# Text section:
______________________________
IndyCar has not just an American-born champion in Ryan Hunter-Reay, but a good old-fashioned, against-all-odds, rags-to-riches underdog in RHR. In other words, a quintessential American champion.

Since somewhere around the time Michael Andretti and Al Unser Jr. began fading from the scene, the large us-versus-them contingent of open-wheel racing fans in the United States – whether we’re talking about the late CART/Champ Car or IndyCar – have sought an American hero to defend our soil against the invading hordes from overseas (never mind that most of the “furriners” ended up making their homes here and some have become citizens).

Ryan Hunter-Reay, Andretti Autosport Chevrolet
Ryan Hunter-Reay, Andretti Autosport Chevrolet

Photo by: Eric Gilbert

No native son had won a title in America’s most prestigious open-wheel series since Sam Hornish Jr. in 2006 – after which Hornish dabbled in NASCAR before making a permanent switch a year later.
______________________________
# Data shown:
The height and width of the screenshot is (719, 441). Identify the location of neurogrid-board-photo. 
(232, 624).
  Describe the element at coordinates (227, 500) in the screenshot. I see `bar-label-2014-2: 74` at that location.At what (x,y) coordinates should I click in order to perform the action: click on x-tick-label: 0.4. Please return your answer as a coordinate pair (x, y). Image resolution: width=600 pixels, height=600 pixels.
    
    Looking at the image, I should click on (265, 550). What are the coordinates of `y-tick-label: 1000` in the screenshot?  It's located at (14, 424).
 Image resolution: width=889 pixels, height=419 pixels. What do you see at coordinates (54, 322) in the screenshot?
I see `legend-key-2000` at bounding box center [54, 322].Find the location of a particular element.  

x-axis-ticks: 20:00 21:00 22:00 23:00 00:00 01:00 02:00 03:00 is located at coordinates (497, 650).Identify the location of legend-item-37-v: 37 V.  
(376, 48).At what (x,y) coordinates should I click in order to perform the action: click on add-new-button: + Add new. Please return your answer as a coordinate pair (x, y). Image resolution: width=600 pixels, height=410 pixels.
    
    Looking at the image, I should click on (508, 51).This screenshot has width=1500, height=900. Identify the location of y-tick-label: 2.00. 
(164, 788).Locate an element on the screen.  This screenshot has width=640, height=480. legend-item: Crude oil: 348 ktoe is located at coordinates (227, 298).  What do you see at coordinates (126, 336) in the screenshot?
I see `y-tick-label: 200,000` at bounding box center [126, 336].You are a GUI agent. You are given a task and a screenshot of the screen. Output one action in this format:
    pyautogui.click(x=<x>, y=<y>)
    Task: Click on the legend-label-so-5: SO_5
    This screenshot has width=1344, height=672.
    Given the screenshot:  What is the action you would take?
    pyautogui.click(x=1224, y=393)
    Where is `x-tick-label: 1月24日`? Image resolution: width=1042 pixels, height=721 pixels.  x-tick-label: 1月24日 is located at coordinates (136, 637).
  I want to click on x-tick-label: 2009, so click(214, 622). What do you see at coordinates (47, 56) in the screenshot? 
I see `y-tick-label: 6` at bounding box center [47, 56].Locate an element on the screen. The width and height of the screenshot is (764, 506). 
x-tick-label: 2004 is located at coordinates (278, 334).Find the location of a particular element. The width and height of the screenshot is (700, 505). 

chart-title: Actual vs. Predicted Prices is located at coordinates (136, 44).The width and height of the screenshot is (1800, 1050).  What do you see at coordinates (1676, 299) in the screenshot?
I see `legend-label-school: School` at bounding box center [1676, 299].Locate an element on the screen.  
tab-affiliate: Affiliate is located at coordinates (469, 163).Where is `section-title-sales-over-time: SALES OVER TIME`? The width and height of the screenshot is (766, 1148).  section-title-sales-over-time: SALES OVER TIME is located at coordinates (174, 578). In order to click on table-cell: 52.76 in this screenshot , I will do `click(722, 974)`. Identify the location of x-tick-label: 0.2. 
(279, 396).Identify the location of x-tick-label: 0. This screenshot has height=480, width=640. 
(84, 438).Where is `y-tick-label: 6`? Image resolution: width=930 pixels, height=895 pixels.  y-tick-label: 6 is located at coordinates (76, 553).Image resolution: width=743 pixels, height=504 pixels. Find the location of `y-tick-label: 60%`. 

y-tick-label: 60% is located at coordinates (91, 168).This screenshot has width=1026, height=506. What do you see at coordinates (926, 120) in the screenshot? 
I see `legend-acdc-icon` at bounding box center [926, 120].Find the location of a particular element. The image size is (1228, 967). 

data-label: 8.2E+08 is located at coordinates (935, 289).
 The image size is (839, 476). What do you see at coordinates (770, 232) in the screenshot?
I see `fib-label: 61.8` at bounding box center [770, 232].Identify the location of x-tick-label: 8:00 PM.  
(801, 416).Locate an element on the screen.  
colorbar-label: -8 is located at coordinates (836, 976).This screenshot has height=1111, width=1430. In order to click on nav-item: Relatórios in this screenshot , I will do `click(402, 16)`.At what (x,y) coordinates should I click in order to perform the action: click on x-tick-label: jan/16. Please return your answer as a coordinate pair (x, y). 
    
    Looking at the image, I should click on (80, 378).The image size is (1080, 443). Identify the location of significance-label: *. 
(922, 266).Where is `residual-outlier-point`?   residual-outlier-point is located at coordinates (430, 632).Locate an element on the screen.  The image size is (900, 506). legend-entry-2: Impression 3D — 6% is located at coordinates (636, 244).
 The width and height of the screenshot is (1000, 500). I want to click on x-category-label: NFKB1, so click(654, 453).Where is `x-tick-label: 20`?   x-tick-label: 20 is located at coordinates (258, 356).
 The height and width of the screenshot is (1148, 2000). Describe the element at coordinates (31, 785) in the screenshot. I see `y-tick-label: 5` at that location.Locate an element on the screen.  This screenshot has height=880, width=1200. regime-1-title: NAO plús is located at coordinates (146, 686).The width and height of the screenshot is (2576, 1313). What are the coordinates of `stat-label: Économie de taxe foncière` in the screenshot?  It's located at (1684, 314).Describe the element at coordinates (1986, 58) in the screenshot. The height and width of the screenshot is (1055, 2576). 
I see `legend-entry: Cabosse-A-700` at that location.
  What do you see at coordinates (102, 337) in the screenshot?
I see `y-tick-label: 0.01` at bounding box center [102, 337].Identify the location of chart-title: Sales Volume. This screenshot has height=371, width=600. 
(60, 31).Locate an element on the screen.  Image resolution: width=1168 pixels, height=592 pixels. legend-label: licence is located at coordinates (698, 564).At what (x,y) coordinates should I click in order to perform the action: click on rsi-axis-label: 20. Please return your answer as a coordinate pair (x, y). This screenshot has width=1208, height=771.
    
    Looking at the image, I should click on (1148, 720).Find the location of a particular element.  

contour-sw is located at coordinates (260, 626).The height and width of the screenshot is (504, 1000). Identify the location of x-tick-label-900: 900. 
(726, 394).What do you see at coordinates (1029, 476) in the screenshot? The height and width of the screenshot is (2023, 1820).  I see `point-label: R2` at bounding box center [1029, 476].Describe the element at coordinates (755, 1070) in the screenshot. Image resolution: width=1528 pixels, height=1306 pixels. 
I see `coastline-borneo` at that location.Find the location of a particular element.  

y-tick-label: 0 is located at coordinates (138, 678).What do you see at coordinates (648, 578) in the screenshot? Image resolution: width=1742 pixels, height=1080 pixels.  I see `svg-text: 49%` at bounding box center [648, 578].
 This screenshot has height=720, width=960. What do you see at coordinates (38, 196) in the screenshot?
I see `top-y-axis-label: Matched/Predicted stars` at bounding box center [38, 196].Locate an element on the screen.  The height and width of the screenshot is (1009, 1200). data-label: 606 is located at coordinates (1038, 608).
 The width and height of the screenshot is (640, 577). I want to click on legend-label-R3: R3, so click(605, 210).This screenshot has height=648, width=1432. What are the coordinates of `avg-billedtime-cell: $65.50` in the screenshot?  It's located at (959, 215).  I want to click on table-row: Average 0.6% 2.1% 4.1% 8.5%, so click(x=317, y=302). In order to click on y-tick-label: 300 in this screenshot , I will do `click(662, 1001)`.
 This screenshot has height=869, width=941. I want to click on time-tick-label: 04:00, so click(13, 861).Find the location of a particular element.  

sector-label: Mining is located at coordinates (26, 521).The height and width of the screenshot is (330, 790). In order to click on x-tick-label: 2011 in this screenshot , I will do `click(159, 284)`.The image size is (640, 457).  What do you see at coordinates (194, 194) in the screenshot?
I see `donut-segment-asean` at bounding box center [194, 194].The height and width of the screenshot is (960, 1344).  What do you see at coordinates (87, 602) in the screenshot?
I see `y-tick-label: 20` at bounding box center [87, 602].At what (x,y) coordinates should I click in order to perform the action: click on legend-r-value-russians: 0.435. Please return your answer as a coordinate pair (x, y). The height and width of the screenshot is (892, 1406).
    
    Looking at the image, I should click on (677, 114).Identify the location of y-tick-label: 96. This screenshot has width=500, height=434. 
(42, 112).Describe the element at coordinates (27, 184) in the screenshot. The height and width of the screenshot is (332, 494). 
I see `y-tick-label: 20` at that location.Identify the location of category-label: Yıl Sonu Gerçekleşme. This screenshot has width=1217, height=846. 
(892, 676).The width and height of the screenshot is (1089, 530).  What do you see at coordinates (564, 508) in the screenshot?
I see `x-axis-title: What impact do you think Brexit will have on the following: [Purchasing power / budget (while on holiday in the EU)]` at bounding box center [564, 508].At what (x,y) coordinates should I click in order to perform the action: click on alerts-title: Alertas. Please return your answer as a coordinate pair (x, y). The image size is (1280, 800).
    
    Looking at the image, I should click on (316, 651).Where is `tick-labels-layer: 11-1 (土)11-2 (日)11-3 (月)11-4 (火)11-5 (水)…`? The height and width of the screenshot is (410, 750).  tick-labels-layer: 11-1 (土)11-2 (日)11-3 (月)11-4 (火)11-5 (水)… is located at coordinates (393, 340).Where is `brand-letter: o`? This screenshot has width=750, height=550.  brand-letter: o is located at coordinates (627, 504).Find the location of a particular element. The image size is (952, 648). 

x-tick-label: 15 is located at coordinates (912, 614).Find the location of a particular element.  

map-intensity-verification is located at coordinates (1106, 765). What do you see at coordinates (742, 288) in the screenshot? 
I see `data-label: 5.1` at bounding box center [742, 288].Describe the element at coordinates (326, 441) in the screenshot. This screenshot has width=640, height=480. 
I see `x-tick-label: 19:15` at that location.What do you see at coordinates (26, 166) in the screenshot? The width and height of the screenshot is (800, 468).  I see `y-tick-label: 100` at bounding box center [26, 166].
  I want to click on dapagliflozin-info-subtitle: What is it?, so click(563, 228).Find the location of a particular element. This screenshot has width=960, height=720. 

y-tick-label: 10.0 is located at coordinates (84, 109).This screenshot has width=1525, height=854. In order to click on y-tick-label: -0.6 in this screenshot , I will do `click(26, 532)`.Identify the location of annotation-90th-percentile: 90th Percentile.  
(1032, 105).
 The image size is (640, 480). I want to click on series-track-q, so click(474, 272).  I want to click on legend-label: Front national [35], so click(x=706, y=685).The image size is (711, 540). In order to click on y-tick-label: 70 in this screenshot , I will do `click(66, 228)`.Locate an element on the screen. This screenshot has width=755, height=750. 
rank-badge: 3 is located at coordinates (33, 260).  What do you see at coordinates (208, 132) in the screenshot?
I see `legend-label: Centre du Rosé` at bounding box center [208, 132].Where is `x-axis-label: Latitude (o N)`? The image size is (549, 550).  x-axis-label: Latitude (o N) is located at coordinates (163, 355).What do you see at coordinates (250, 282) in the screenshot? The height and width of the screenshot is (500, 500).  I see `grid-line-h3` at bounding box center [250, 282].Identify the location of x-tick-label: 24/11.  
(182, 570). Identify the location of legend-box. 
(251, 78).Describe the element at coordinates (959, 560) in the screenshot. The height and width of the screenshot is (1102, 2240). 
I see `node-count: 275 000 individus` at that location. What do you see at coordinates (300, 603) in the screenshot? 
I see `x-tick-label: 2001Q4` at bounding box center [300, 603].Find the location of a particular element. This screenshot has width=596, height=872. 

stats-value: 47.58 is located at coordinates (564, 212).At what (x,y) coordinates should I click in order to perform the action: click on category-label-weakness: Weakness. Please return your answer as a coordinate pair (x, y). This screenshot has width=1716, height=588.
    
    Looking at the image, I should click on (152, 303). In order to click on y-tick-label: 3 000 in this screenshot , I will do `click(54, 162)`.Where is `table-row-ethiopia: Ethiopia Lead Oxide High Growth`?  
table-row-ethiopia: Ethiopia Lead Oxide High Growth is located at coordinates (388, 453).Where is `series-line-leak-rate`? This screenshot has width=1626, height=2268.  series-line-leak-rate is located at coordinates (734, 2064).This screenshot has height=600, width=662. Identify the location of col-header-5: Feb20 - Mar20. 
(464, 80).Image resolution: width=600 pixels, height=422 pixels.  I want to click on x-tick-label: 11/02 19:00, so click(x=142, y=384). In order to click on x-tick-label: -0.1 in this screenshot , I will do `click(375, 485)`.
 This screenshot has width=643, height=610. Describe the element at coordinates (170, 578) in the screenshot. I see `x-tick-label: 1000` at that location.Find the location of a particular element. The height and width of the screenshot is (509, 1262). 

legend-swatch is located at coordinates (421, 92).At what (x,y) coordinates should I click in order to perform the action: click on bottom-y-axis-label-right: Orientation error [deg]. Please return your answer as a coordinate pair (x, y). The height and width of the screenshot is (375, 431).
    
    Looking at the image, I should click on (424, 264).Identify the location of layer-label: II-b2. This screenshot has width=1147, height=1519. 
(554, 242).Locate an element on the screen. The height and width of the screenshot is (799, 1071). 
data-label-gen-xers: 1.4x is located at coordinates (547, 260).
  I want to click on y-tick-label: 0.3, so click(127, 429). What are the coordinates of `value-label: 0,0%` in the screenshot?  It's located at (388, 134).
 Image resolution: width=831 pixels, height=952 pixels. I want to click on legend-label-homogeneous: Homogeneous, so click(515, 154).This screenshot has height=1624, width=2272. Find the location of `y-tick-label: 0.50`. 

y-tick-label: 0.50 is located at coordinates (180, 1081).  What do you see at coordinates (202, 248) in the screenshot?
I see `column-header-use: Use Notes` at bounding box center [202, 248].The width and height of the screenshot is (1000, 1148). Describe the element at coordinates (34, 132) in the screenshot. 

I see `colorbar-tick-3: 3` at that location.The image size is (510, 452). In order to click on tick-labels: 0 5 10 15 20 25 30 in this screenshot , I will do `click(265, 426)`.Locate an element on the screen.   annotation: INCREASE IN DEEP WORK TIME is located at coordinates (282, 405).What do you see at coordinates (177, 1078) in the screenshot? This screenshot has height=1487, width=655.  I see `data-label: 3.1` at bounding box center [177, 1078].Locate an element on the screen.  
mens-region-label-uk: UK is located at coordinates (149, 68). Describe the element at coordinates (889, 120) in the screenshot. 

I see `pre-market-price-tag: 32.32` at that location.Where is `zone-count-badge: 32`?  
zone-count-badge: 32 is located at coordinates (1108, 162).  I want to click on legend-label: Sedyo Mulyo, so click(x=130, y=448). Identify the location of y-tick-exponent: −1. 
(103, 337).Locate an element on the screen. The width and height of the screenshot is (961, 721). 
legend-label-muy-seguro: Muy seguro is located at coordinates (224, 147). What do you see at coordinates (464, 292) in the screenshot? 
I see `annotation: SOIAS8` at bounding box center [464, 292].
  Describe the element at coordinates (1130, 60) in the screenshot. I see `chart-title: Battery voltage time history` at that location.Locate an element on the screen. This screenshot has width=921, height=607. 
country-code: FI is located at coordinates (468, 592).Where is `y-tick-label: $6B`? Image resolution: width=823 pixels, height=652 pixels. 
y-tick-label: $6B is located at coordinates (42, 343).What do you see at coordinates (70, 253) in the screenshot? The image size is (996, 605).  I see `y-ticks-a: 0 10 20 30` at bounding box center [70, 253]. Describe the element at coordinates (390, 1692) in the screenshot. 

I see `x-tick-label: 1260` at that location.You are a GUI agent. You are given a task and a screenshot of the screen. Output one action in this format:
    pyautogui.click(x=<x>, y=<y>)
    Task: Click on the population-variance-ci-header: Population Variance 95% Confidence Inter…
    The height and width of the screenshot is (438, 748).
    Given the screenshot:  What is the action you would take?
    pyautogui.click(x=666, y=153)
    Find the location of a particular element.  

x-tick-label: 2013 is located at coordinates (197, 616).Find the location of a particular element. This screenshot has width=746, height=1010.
______________________________
# Assignment:
According to the article about Ryan Hunter-Reay, which American driver won the title in the series before him, and in what year? The lines have no connection to the article about Ryan Hunter-Reay.

# The completed task:
Sam Hornish Jr., in 2006.